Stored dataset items

***

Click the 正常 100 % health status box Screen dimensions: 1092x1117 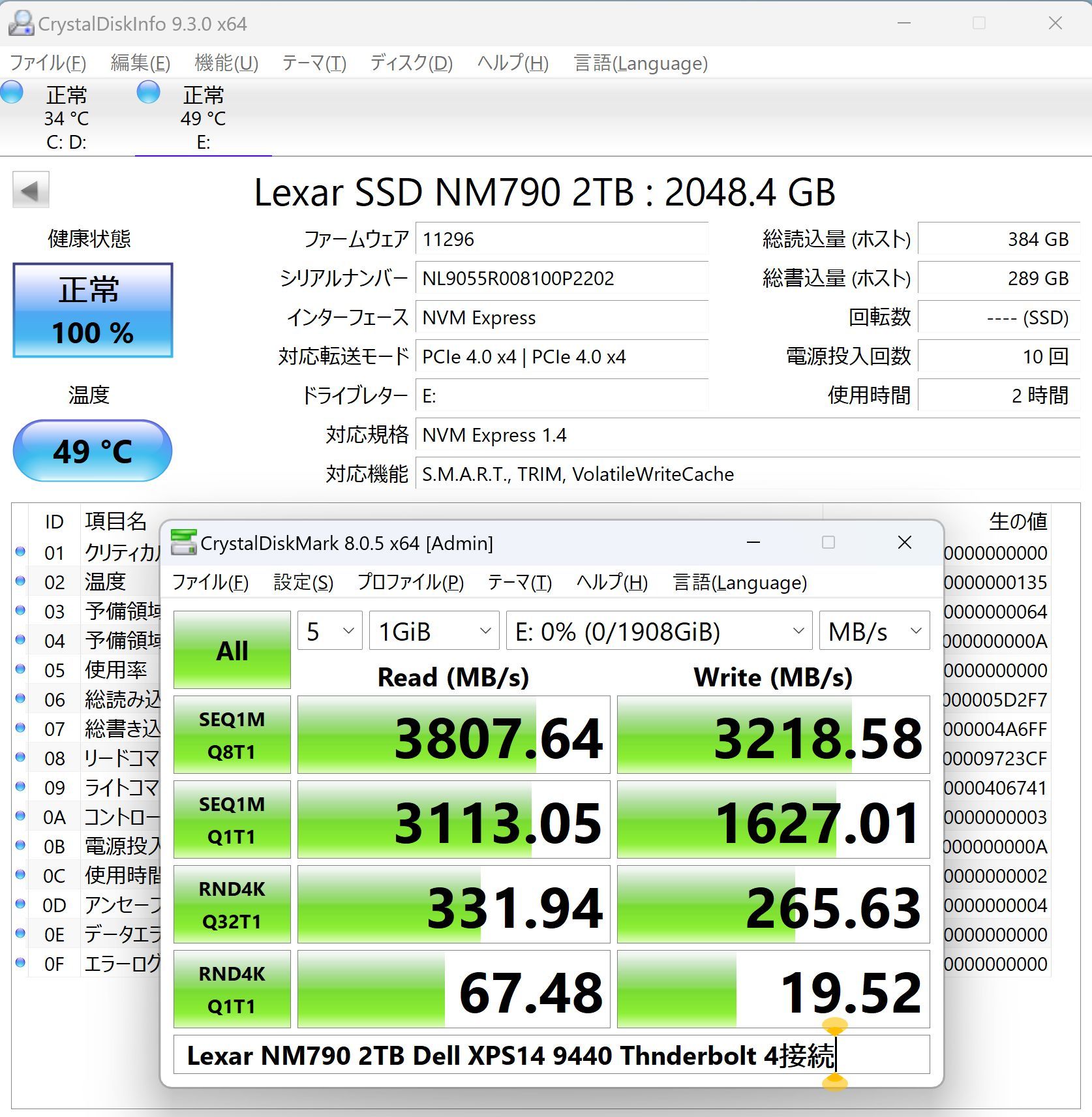93,311
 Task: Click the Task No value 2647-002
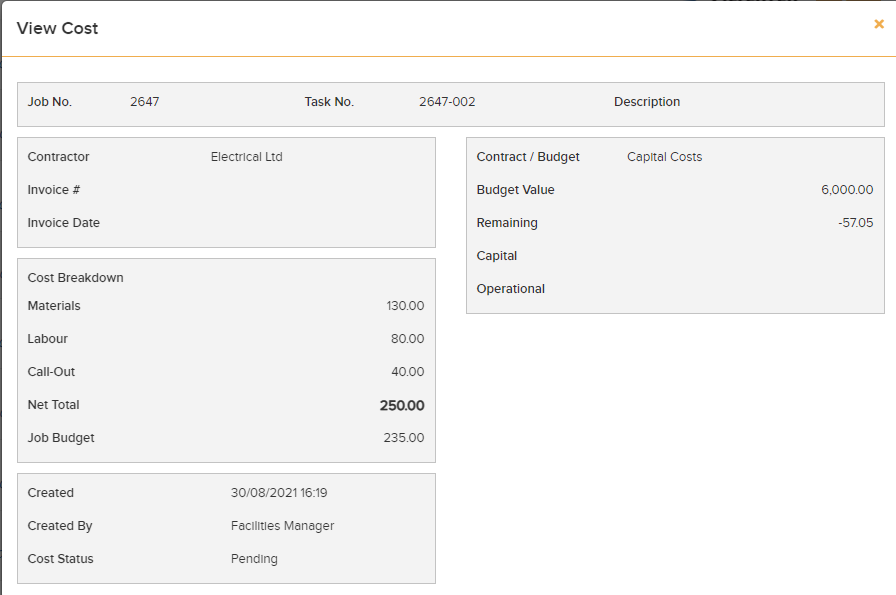tap(446, 102)
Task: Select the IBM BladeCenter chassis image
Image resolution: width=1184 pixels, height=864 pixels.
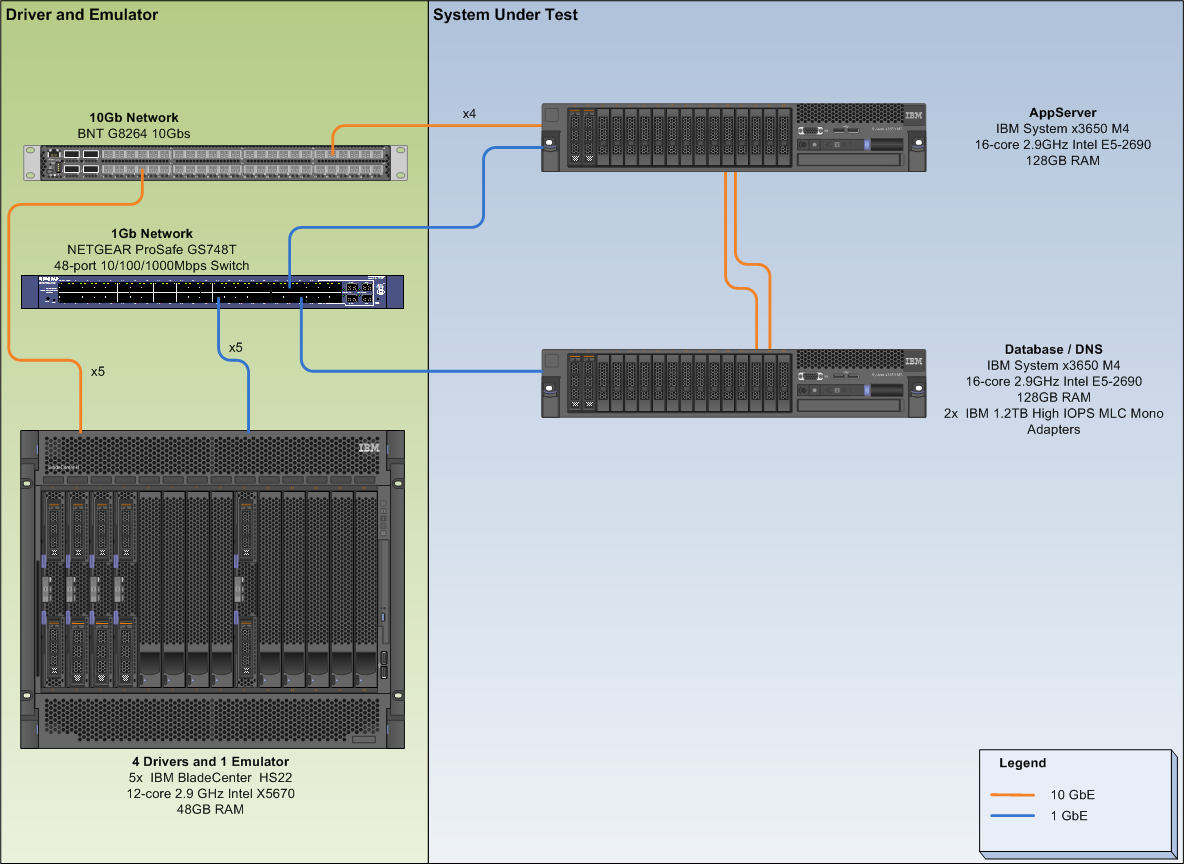Action: pyautogui.click(x=213, y=590)
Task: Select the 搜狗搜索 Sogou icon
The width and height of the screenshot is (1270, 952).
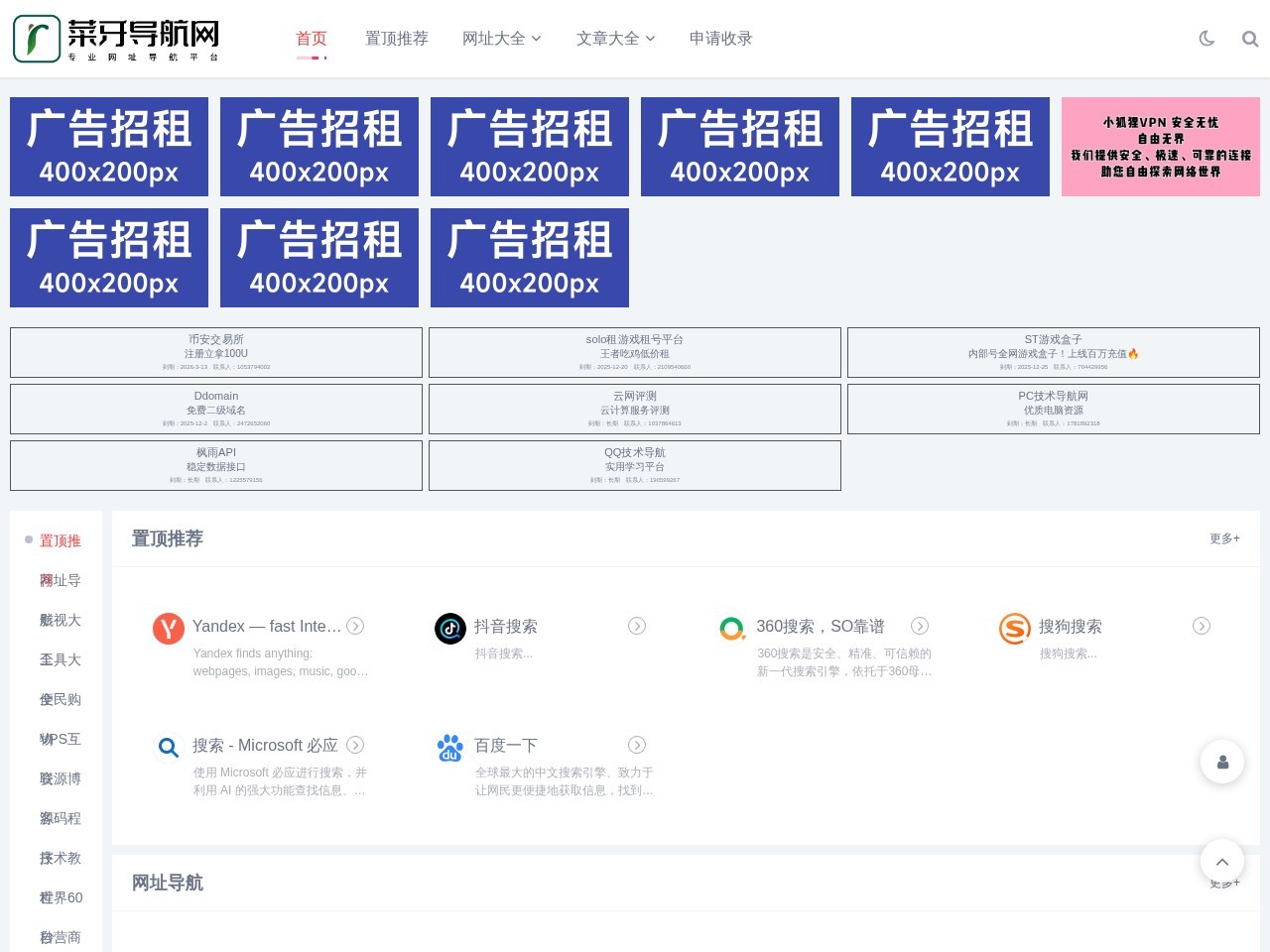Action: point(1015,629)
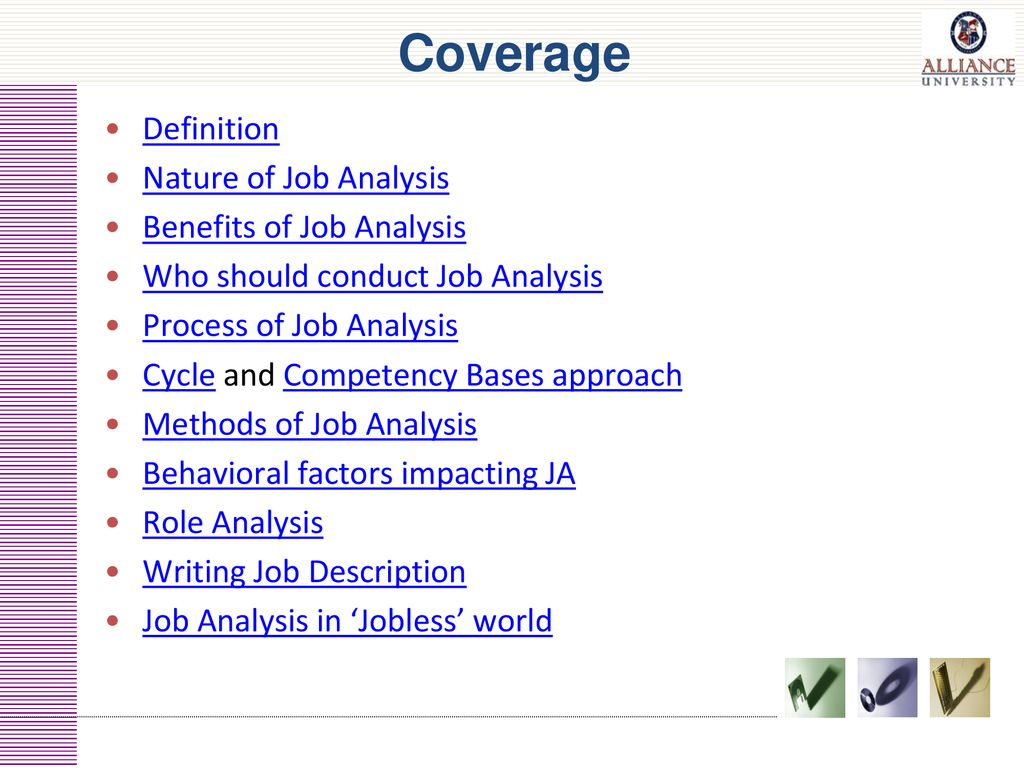Viewport: 1024px width, 768px height.
Task: Click the yellow pen checkmark image icon
Action: 960,688
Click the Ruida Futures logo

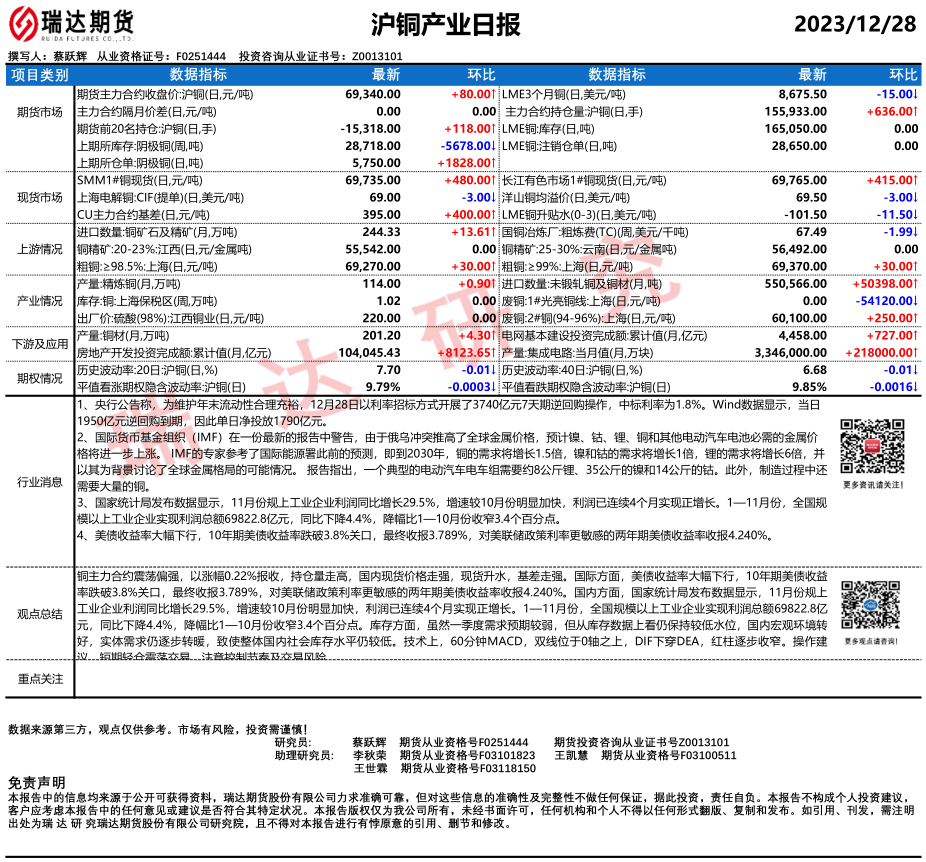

***

● **Activity**: Copy the lines starting at the line that contains "Task: Click the Task No value 2647-002" and running to the final line of the entries, inclusive; omit all pictures.

● **Response to the task**:
 Task: Click the Task No value 2647-002
tap(446, 102)
Task: Select the IBM BladeCenter chassis image
Image resolution: width=1184 pixels, height=864 pixels.
Action: pyautogui.click(x=213, y=590)
Task: Select the 搜狗搜索 Sogou icon
The width and height of the screenshot is (1270, 952).
Action: point(1015,629)
Viewport: 1024px width, 768px height.
Task: Click the yellow pen checkmark image icon
Action: 960,688
Click the Ruida Futures logo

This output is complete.